**TEXTE FOURNI**

7 octobre 2013

Question de la semaine: Qu'est-ce que le réflexe d'éjection du lait dysphorique?

Aujourd'hui, je parle d'un sujet proposé par Claire Colin: le réflexe d'éjection du lait dysphorique.

Le moment de mettre son bébé au sein est habituellement décrit comme rempli de tendresse et de bien-être. Cependant, pour un petit groupe de femmes, la tétée est plutôt une source de sentiments négatifs : perte de l'estime de soi, culpabilité, désespoir, honte. Il s'agit du réflexe d'éjection du lait dysphorique (D-MER).

La dysphorie est un terme médical désignant une perturbation de l'humeur caractérisée par des émotions déplaisantes et dérangeantes. La particularité du D-MER, c'est que ces sensations ne durent que le temps du réflexe d'éjection. Les mères qui en souffrent mentionnent en effet que leur malaise débute un peu avant ce moment et disparaît lorsque le bébé se met à avaler activement.

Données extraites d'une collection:
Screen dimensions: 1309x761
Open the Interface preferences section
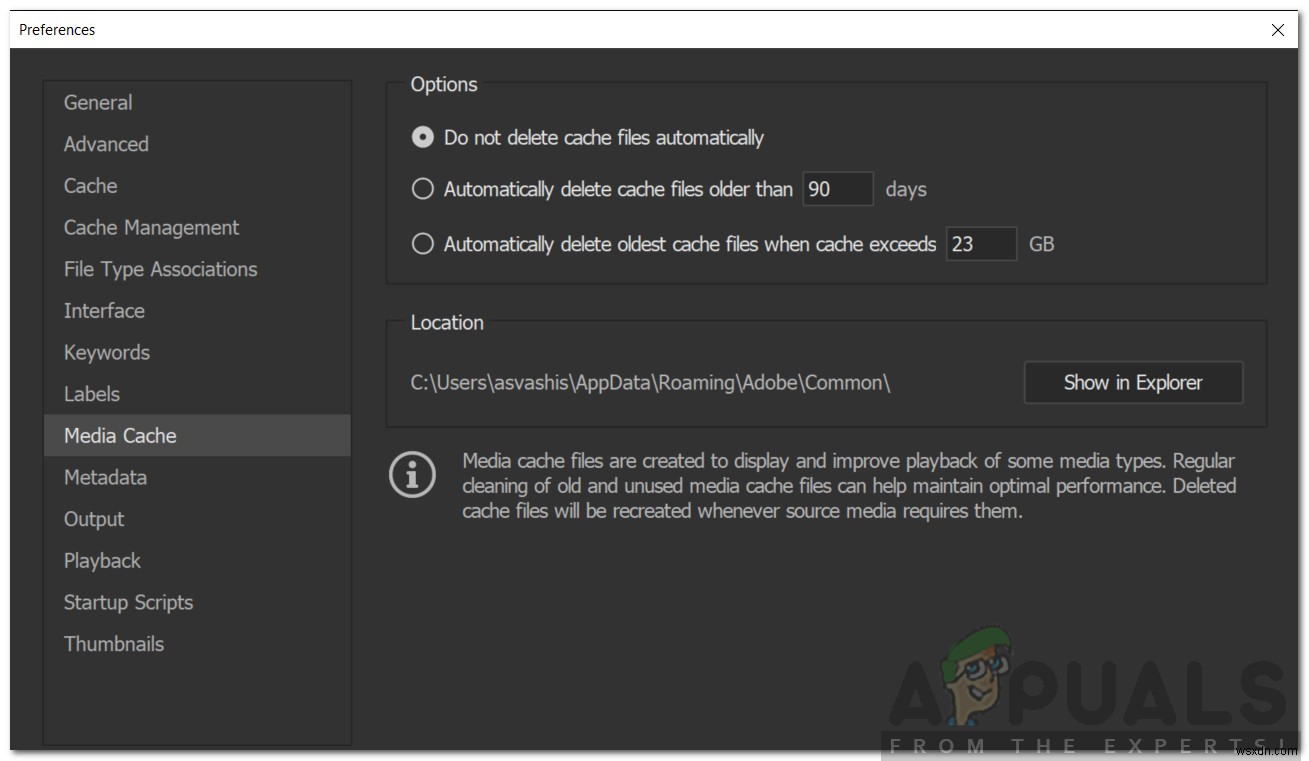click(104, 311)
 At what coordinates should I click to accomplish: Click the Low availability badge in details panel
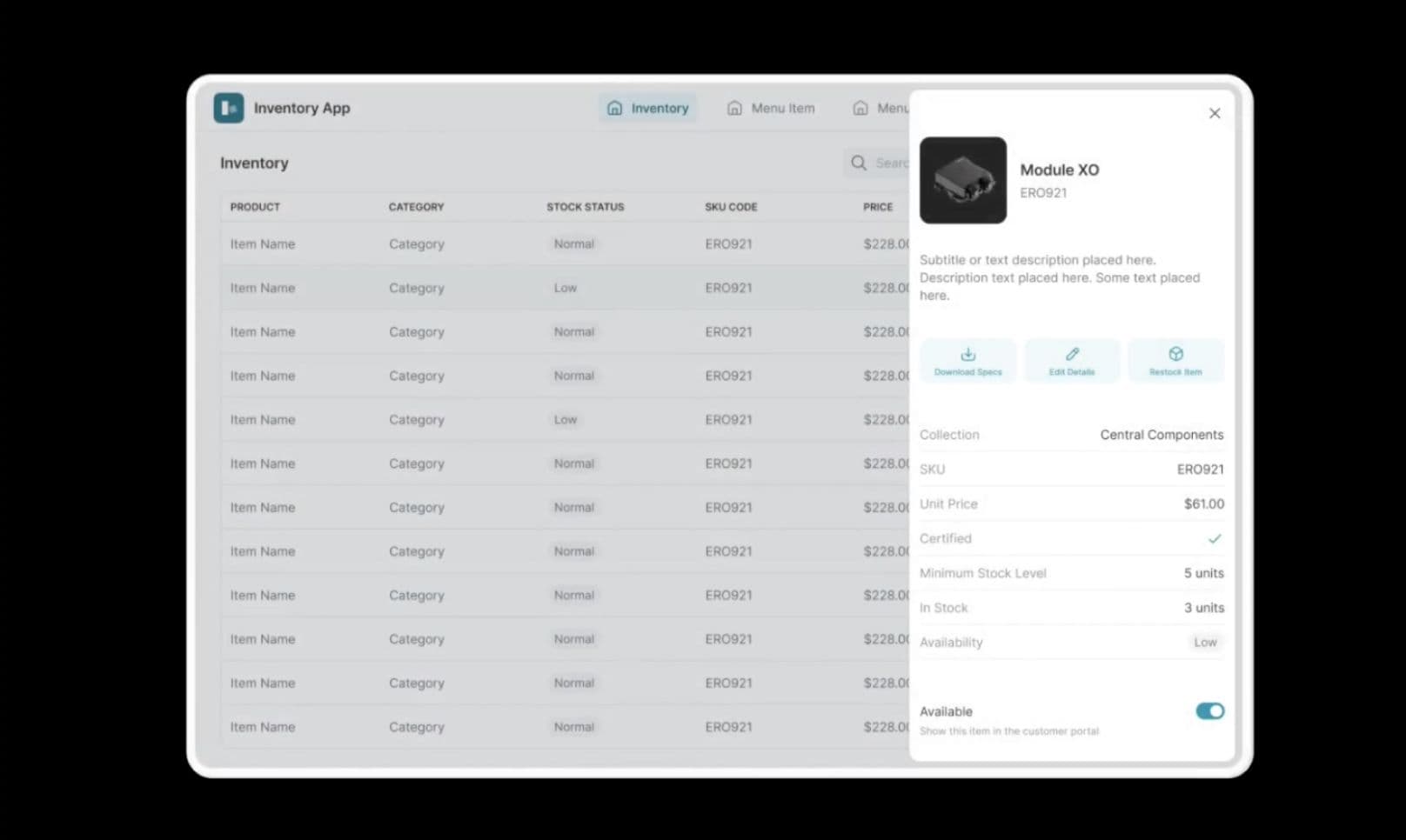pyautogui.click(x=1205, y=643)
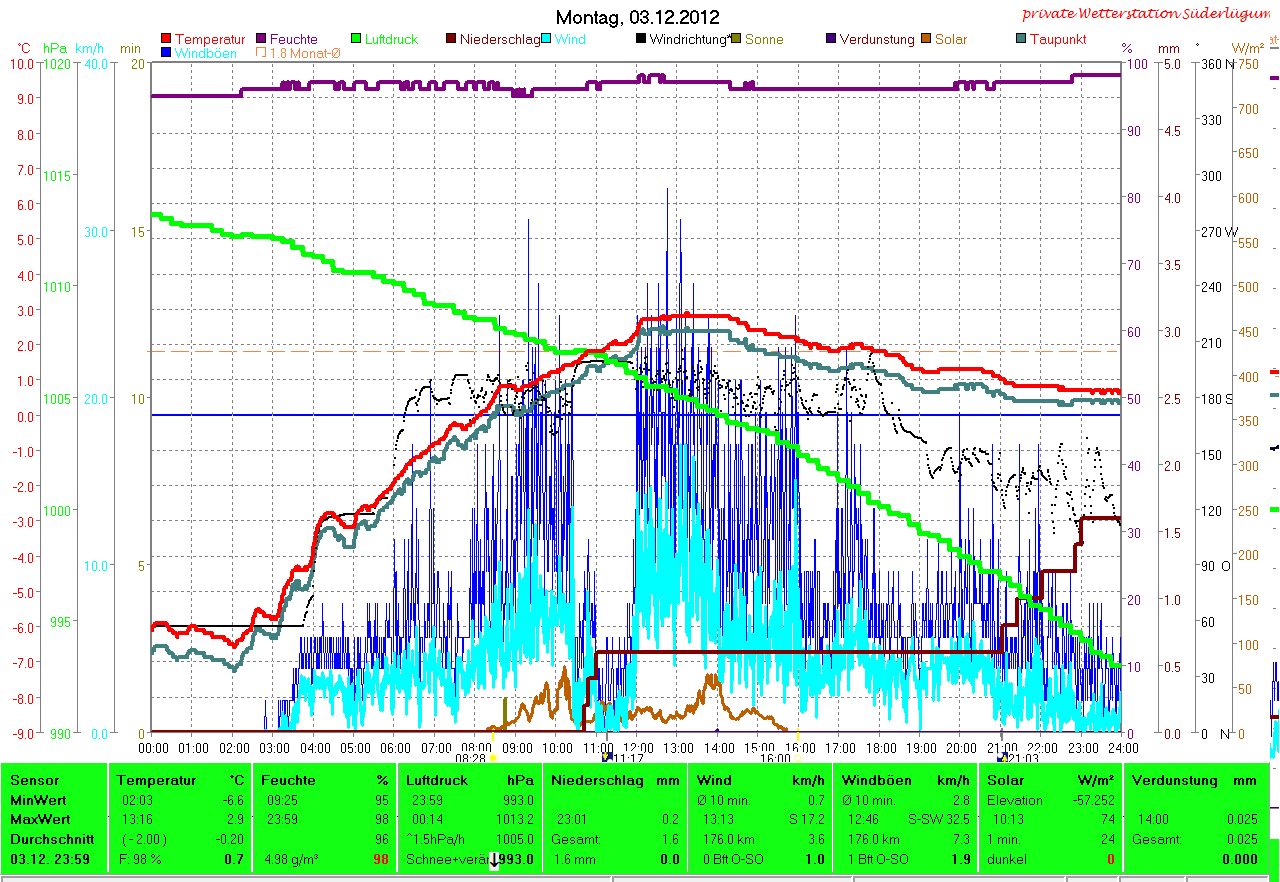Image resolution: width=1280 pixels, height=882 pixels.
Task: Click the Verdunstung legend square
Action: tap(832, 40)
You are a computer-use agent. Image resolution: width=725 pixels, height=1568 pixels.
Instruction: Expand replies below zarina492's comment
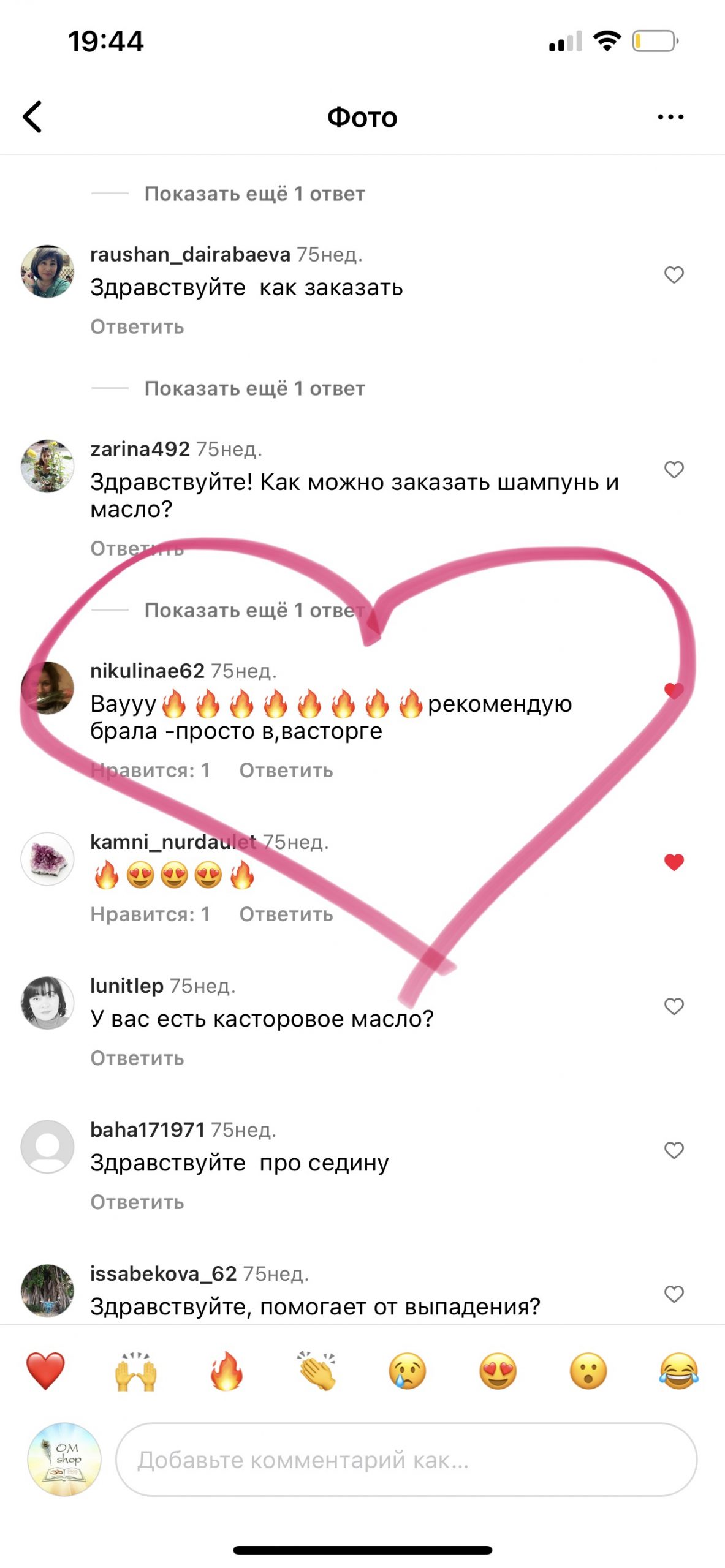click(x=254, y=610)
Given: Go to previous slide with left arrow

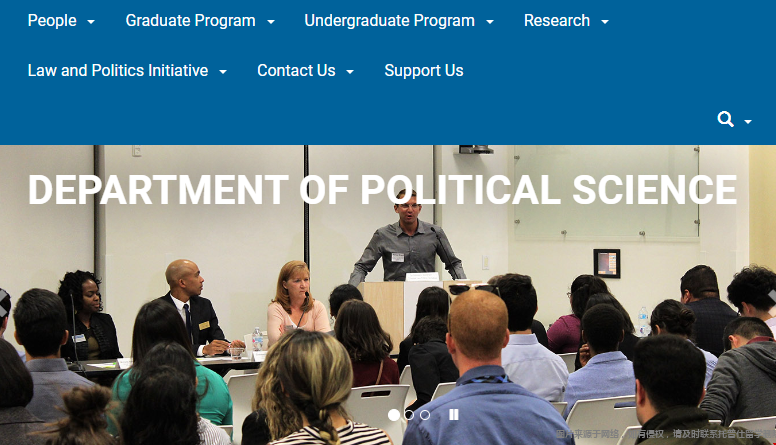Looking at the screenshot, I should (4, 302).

**CONSIGNE 1**
Résumez sous forme de liste le paragraphe du texte sur le réflexe d'éjection du lait dysphorique qui commence par « La dysphorie est un terme médical », en gardant ses faits principaux.
**CONSIGNE 2**
Recopiez le texte sur le réflexe d'éjection du lait dysphorique de « Le moment de » jusqu'à « à avaler activement. » inclus.
**CONSIGNE 3**
Énumérez tous les sentiments négatifs que le texte sur le réflexe d'éjection du lait dysphorique associe à la tétée chez certaines femmes.
Les lignes extraites ne servent pas pour ce travail.

**RÉPONSE 1**
- Dysphorie : terme médical pour une perturbation de l'humeur marquée par des émotions déplaisantes et dérangeantes.
- Particularité du D-MER : ces sensations ne durent que le temps du réflexe d'éjection.
- Témoignage des mères touchées : le malaise débute un peu avant ce moment et disparaît quand le bébé se met à avaler activement.

**RÉPONSE 2**
Le moment de mettre son bébé au sein est habituellement décrit comme rempli de tendresse et de bien-être. Cependant, pour un petit groupe de femmes, la tétée est plutôt une source de sentiments négatifs : perte de l'estime de soi, culpabilité, désespoir, honte. Il s'agit du réflexe d'éjection du lait dysphorique (D-MER).

La dysphorie est un terme médical désignant une perturbation de l'humeur caractérisée par des émotions déplaisantes et dérangeantes. La particularité du D-MER, c'est que ces sensations ne durent que le temps du réflexe d'éjection. Les mères qui en souffrent mentionnent en effet que leur malaise débute un peu avant ce moment et disparaît lorsque le bébé se met à avaler activement.

**RÉPONSE 3**
- perte de l'estime de soi
- culpabilité
- désespoir
- honte